START Text section
Editorial Address: Truth

Henry

Fake news. Post-truth. Alternative facts. In this fourth issue of Tharunka, Truth, we discover that these contagions are far closer to home than we might like to admit.

It’s hard to escape the cognitive dissonance when the Twitter feed of UNSW’s Chief Communications Officer, a former journalist turned spin-doctor, is hacked by a bunch of gamers. When foxes roam the abandoned campus, and a cost-cutting faculty merger is spun as the creation of a fruitful new ‘mega-faculty’. When an interview with a leading Australian voice for human rights is shunted off the UNSW platform for fear of offending a foreign government. 

In this brave new world of crisis communications, it’s comforting to know that there will always be a space at UNSW for doubt, and complexity, and profound reflection. This is the task that our writers have taken on at Tharunka, comprising two elements: expressing the truth of our experiences, and speaking truth to power. Nidhi Kontham seeks the true beauty of Eastern architecture, liberated from European aesthetics. Jack Zhou sat down with the Chair of Arc Board to ask what our student union has been up to during COVID-19. 

I commend this Foundation Day issue of Tharunka to you, dear reader, in the hope that our earnest attempts to grapple with what it means to live in 2020 might assist you to do the same. 

Jack

This belated Foundation Day issue of Tharunka, Truth, brings another spate of high quality writing from our student authors, who have set about tackling some challenging and important issues. 

These authors have taken a unique and often provocative view which is all unified by the same preoccupation: making us face the uncomfortable truth wherever it may be.

Callum O’Donnell unpacks the increasingly concerning problem of children in detention in Australia and highlights a potential solution. As the United States presidential elections loom over the world, Ainslie Toombs reconsiders the legacy of Trump’s predecessor, Barack Obama. Rory Coverdale reports on the revelations of the Palace Letters on one of the most controversial yet obscure political moments in Australian history: the dismissal of Gough Whitlam in 1975.  

I am proud to have participated in bringing these voices forward, and whose unique insights deserve the attention of our loyal readers.
END Text section
**Work instructions**
A. In the editorial, turn the paragraph that begins "Callum O’Donnell unpacks" into a short list of each writer and the topic they cover.
B. Reproduce the editorial word for word, starting at "I commend this" and ending at "wherever it may be.".
START Dataset section
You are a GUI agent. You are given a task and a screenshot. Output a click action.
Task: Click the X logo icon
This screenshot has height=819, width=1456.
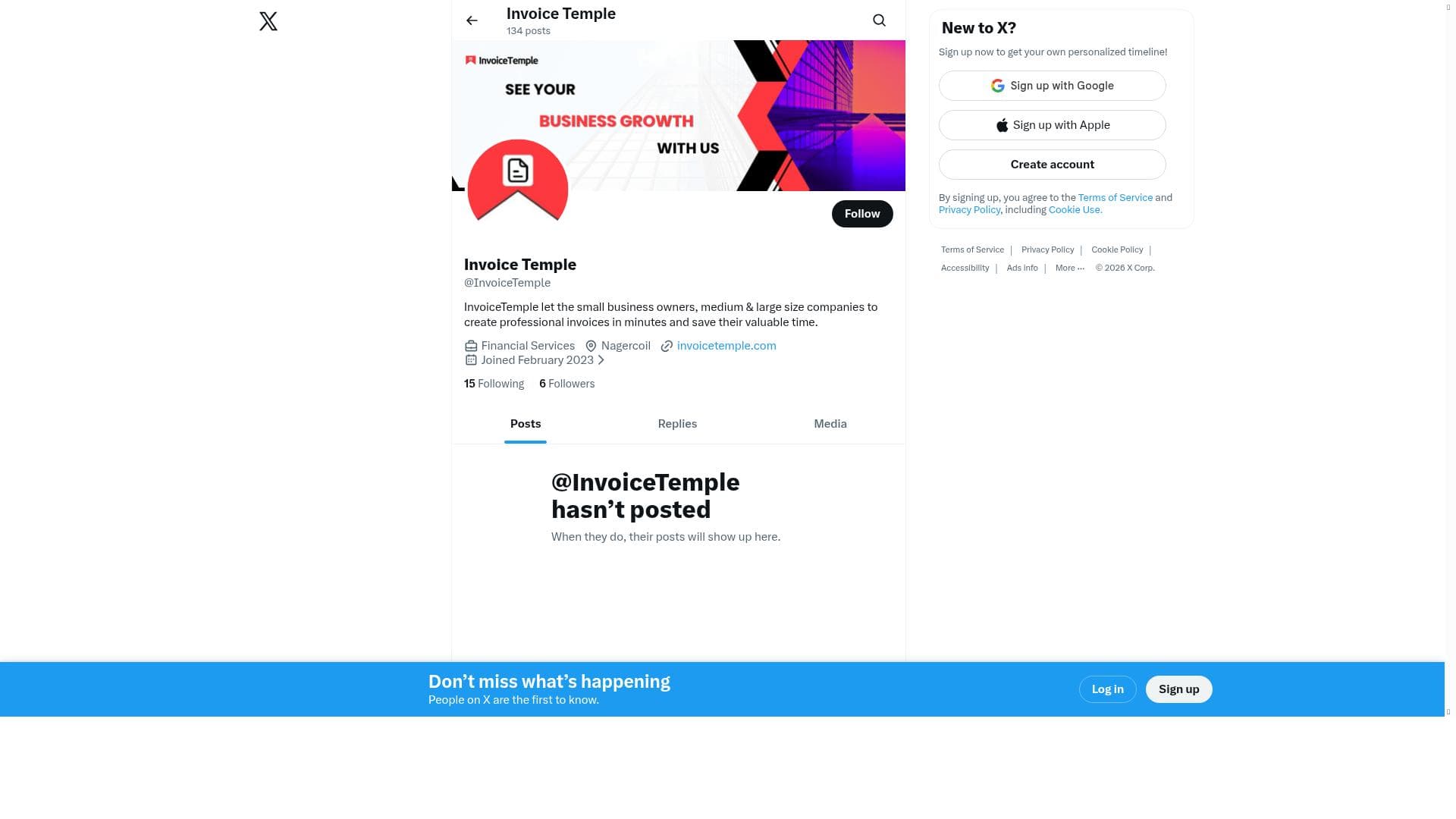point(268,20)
END Dataset section
**Task solutions**
A.
- Callum O’Donnell: the growing problem of children in detention in Australia, with a possible solution
- Ainslie Toombs: a new look at Barack Obama’s legacy as the United States presidential elections approach
- Rory Coverdale: what the Palace Letters reveal about the 1975 dismissal of Gough Whitlam

B.
I commend this Foundation Day issue of Tharunka to you, dear reader, in the hope that our earnest attempts to grapple with what it means to live in 2020 might assist you to do the same. 

Jack

This belated Foundation Day issue of Tharunka, Truth, brings another spate of high quality writing from our student authors, who have set about tackling some challenging and important issues. 

These authors have taken a unique and often provocative view which is all unified by the same preoccupation: making us face the uncomfortable truth wherever it may be.